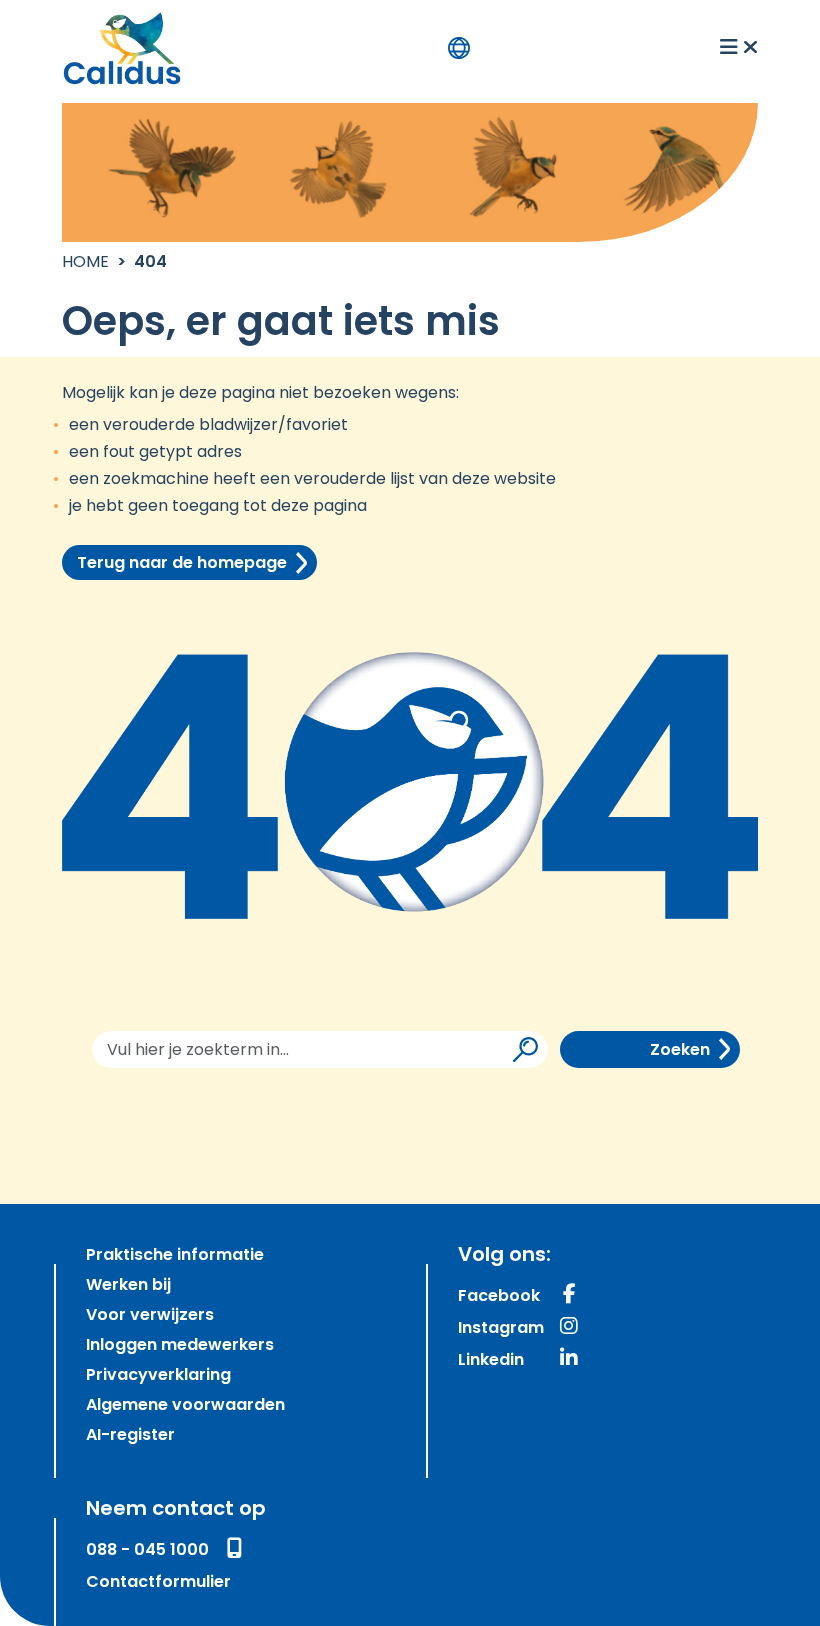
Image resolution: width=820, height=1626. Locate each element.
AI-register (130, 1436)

*****

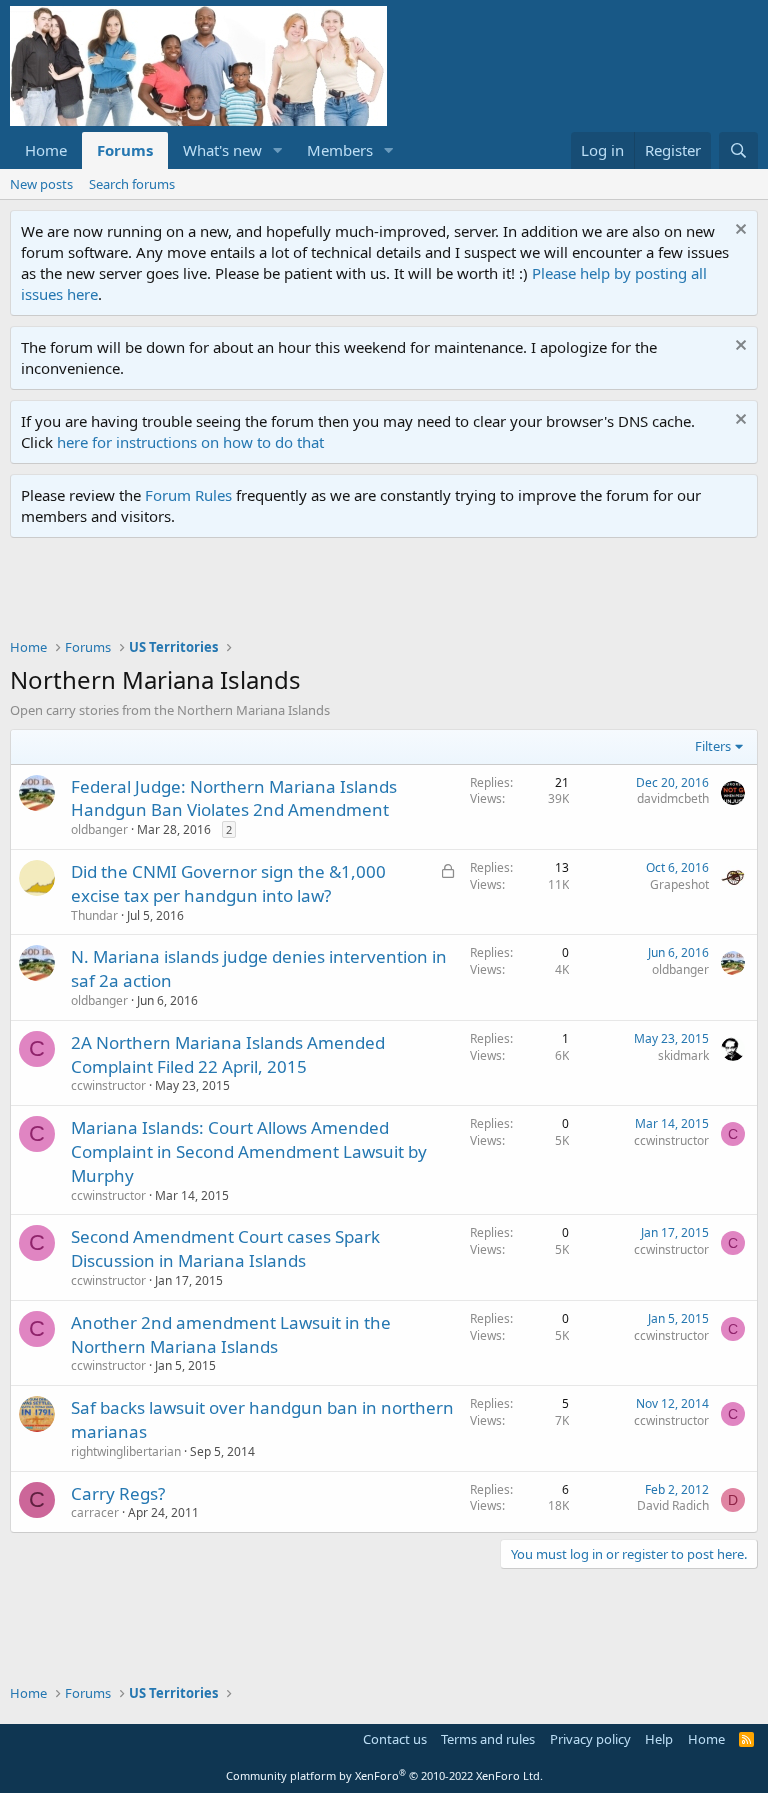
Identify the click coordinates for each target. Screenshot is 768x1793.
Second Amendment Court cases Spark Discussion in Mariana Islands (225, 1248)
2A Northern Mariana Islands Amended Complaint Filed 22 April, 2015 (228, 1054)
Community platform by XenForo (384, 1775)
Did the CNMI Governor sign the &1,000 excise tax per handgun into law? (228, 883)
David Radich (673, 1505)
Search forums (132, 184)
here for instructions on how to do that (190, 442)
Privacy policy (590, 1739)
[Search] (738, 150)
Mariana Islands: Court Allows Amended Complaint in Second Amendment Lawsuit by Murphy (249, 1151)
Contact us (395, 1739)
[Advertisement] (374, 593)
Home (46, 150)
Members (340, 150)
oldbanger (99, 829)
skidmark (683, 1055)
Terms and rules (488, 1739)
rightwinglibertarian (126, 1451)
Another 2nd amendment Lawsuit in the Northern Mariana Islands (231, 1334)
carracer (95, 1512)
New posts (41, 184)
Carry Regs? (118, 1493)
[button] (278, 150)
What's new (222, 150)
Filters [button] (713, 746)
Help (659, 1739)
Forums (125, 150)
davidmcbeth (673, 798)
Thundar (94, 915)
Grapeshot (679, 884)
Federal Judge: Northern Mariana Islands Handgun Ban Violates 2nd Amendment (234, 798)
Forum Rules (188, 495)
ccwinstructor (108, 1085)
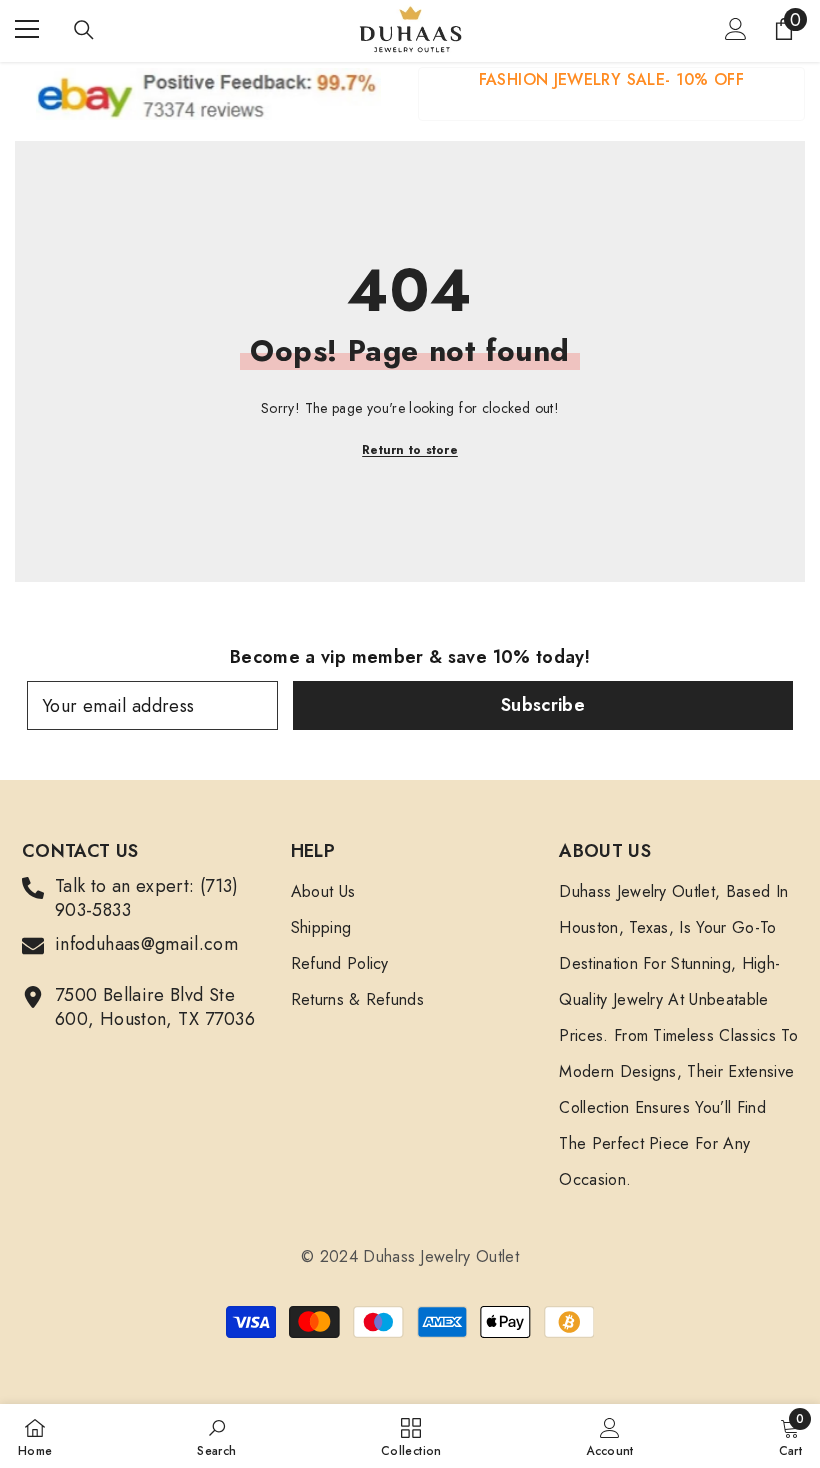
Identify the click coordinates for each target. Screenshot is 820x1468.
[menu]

*****

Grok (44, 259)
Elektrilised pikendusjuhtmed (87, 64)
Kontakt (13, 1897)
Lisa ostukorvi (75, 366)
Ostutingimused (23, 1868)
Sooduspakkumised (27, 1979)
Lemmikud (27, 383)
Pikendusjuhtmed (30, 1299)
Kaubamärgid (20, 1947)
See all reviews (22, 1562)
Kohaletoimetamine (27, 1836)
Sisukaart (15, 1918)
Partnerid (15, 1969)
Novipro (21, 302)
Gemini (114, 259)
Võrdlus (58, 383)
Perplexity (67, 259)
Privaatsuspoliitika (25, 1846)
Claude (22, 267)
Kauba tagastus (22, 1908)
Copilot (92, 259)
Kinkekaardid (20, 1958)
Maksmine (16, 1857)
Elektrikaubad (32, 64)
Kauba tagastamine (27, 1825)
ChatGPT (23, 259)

*****

- Brief: Please give again the lines above between the line holding "Lemmikud (27, 383)" and the line holding "ChatGPT (23, 259)", inclusive, exactly as they are and with nothing added.

- Exercise output:
Lemmikud (27, 383)
Pikendusjuhtmed (30, 1299)
Kaubamärgid (20, 1947)
See all reviews (22, 1562)
Kohaletoimetamine (27, 1836)
Sisukaart (15, 1918)
Partnerid (15, 1969)
Novipro (21, 302)
Gemini (114, 259)
Võrdlus (58, 383)
Perplexity (67, 259)
Privaatsuspoliitika (25, 1846)
Claude (22, 267)
Kauba tagastus (22, 1908)
Copilot (92, 259)
Kinkekaardid (20, 1958)
Maksmine (16, 1857)
Elektrikaubad (32, 64)
Kauba tagastamine (27, 1825)
ChatGPT (23, 259)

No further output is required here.